That's not possible. You compile your program with GCC, you run it in
whatever operating system you are using.

> main()


Old-style definition. Better to be explicit: int main(void)

> {
> char *ptr1;
> char arr[1];
> int i;
> char *ptr2;
>
> ptr1 = (char *)malloc(1);
> ptr2 = (char *)malloc(1);


Don't cast malloc's result unless you know what you're doing. You
don't. The proper way to get rid of the warning that you get without it
is to include <stdlib.h>.

> printf("\n & ptr1 : %u\n", &ptr1);


If you use printf, you need a proper prototype. Include <stdio.h>.
After fixing that, %u is the format specifier for unsigned int. It is
not the format specifier for any type of pointer. The way to print
pointers is to convert them to void *, and then use printf's %p format
specifier.

> /* I got outputs
> like, 000053


/* comments require a matching */.

> printf("\n address of arr : %u\n", arr); /* shows 000052
>
> printf("\n address of i : %u\n", &i); /* shows 000045
>
> printf("\n & ptr2 : %u\n", &ptr2); /* shows 000041
> }
>
> **Why the memory is allocated from bottom to top?? ( in the order
> ptr2, i , arr, and ptr1)


Because that is the way your operating system works. As for why your
operating system works that way, it could be because that happens to be
the most efficient method for your processor type, it could be for
compatibility with other systems, it could be because it was easier to
implement, or it could be for any number of other reasons.

> **Integer takes only 4-bytes, it occupies 000045 to 000048.


It's possible but extremely unlikely that the addresses used are
actually 45 through 48. What's more likely is that you get misleading
output because you lied to the compiler. Do you get different addresses
with %p?

> **What happened to the memory between 000049 to 000051 here??


It's not used.

> Can anybody tell me why this magic is happened??
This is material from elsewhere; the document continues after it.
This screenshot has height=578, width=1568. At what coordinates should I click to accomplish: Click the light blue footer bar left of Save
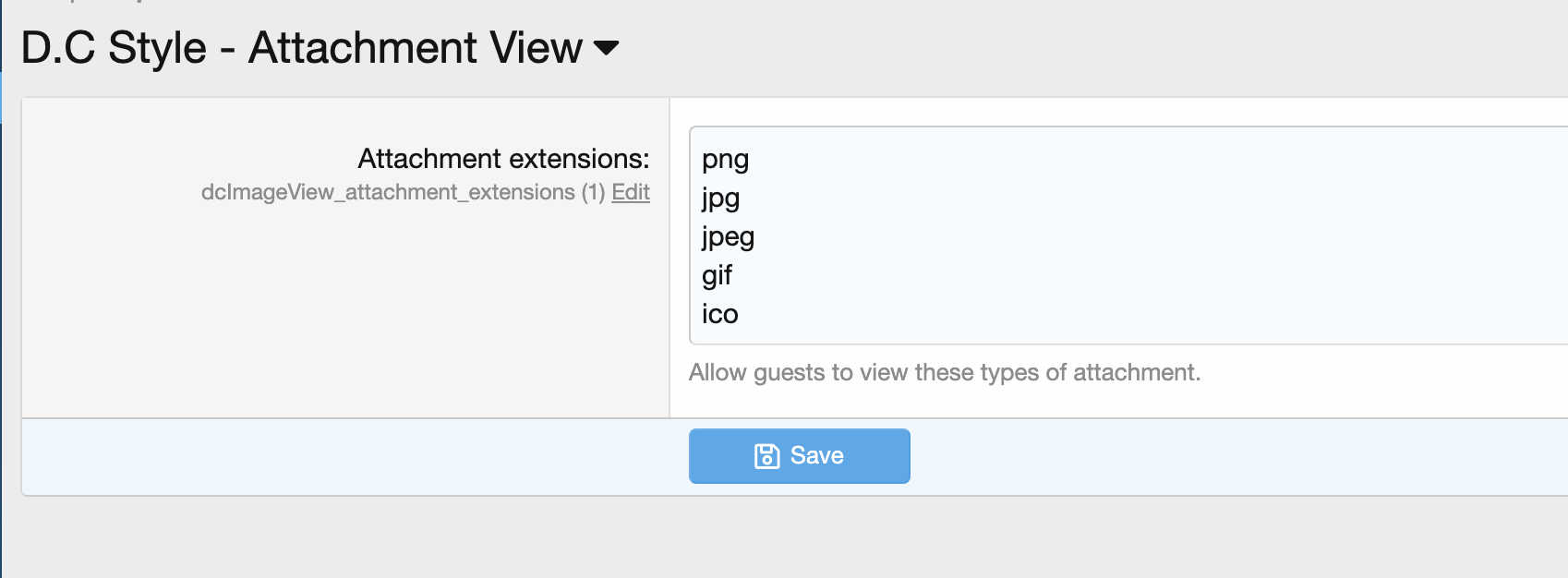[x=351, y=456]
It's hardly magic. It's because your compiler decided it would be a
better idea to waste three bytes of memory than to deal with the
problems caused by using it. These problems vary from processor to
processor, and even from operating system to operating system, but
generally speaking, programs can crash or run much more slowly if the
compiler does not make sure variables of certain types are not stored
at specific addresses. Which types and which addresses are again
specific to your processor and operating system.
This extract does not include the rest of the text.